NSUserDefaults 1 hour ago||
Been doing it since the day I was born. The beginnings were hard but I’m getting there.
steveharing1 13 minutes ago||
The documentation is really helpful enough to get started
ofsen 42 minutes ago||
This looks like exact copy of this video of andrej karpathy ( https://youtu.be/kCc8FmEb1nY ) but in a writing format, am i wrong ?
hiroakiaizawa 1 hour ago||
Nice. What scale does this realistically reach on a single machine?
lynx97 47 minutes ago||
Model: 36L/36H/576D, 144.2M params

runs on a Blackwell 6000 Max-Q, using 86GB VRAM. Training supposedly takes 3h40m

iamnotarobotman 2 hours ago||
This looks great for a first introduction to training LLMs, and it looks simple enough to try this locally. Great job!
baalimago 2 hours ago|
Train your LM from scratch*

I doubt you have a machine big enough to make it "Large".

mips_avatar 1 hour ago||
You can fully train a 1.6b model on a single 3090. That’s a reasonably big model.
electroglyph 47 minutes ago||
you can train it, but not fully
nucleardog 1 hour ago||
Hey now! I've got a half terabyte of RAM at my disposal! I mean, it's DDR4 but... it's RAM!

And it's paired with 48 processor cores! I mean, they don't even support AVX512 but they can do math!

I could totally train a LLM! Or at least my family could... might need my kid to pick up and carry on the project.

But in all seriousness... you either missed the point, are being needlessly pedantic, or are... wrong?

This is about learning concepts, and the rest of this is mostly moot.

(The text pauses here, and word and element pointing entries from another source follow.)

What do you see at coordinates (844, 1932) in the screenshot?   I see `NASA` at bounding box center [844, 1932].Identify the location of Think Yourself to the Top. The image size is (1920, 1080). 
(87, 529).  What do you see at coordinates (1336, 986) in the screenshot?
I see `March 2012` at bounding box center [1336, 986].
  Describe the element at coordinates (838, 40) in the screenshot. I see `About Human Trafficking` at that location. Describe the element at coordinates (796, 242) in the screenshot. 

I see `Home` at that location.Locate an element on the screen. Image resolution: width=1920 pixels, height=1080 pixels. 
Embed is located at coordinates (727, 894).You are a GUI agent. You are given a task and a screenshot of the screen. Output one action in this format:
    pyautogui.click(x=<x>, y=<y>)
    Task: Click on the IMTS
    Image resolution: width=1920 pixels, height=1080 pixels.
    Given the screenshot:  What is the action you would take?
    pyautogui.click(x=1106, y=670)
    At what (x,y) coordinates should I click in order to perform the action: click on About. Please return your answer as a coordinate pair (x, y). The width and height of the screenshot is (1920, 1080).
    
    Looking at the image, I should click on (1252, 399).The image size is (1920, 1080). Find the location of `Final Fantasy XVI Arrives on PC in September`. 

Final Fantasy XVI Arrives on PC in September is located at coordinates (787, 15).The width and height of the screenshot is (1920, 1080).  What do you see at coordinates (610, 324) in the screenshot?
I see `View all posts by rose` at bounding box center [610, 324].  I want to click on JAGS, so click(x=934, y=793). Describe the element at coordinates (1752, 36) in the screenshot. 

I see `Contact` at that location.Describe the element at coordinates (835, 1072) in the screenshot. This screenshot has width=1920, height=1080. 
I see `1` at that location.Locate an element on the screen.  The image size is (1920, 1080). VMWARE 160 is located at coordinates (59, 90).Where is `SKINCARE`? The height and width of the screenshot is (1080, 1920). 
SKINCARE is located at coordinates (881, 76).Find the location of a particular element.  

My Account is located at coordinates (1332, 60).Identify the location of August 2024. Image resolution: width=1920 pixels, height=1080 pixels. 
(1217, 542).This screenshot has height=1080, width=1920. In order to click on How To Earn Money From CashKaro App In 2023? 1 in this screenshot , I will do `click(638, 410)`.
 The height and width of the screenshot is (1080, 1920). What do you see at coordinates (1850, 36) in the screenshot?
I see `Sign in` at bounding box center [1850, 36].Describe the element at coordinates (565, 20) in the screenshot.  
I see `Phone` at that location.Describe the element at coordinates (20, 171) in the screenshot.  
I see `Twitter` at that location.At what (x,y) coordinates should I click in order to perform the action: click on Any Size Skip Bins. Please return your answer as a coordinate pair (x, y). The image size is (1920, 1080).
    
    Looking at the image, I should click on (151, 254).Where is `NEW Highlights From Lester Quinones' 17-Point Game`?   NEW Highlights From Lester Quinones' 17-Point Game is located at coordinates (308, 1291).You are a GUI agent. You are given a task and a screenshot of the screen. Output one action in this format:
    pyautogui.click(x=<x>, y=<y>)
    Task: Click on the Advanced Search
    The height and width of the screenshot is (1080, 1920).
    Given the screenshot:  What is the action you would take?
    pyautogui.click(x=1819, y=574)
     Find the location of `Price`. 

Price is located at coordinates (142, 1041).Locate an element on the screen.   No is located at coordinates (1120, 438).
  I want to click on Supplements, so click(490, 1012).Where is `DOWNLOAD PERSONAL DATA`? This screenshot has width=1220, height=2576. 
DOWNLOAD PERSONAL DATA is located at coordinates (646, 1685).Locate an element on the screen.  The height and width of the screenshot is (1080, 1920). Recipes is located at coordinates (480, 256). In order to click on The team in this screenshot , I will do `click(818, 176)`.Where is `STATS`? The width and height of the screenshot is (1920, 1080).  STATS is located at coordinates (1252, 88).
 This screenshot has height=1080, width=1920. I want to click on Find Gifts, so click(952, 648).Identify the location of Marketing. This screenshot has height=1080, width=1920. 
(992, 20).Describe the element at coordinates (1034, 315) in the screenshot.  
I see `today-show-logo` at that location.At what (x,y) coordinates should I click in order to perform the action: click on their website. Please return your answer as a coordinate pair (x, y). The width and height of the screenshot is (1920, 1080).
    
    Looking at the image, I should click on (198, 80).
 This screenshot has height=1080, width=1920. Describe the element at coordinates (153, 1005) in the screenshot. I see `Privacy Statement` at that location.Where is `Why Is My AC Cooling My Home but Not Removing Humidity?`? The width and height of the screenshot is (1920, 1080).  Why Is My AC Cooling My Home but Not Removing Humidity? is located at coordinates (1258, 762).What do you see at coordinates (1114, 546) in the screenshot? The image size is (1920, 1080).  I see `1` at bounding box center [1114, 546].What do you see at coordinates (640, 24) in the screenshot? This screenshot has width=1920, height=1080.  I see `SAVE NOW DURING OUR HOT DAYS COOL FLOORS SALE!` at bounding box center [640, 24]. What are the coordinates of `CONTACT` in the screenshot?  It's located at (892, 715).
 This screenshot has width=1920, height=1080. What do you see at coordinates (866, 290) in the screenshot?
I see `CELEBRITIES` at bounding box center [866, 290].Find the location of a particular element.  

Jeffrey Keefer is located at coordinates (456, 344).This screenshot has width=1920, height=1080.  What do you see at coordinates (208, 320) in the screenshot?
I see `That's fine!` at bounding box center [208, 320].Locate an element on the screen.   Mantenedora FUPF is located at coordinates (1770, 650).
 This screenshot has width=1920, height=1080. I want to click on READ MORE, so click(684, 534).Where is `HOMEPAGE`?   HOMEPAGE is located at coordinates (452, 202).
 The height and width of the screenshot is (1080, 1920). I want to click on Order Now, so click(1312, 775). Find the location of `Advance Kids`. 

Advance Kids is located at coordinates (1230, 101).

On the pedantic or wrong notes--What is the documented cut-off for a "large" language model? Because GPT-2 was and is described as a "large" language model. It had 1.5B parameters. You can just about get a consumer GPU capable of training that for about $400 these days.

Malcolmlisk 21 minutes ago||
Then rewrite the title and call it "learn how to do a non usable llm from scratch"
improbableinf 4 minutes ago||
Opus 4.7 is non-usable for the tasks I have — but it’s considered an LLM.

And no one is stopping anyone from tweaking few parameters in this repo to go above 10M parameters.